Data to process:

*** Begin section ***

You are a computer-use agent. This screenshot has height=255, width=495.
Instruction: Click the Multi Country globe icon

*** End section ***
*** Begin section ***

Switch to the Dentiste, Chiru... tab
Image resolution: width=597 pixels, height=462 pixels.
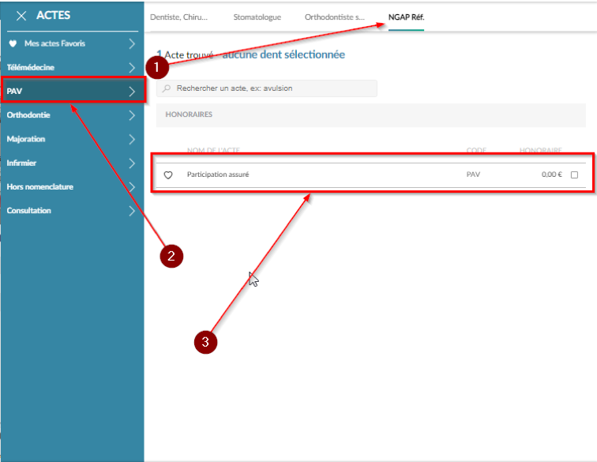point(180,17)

*** End section ***

Work item: Output should match, line for line, the stretch of the material above from the line holding "You are a computer-use" through the line holding "Instruction: Click the".

Final answer:
You are a computer-use agent. This screenshot has height=255, width=495.
Instruction: Click the Multi Country globe icon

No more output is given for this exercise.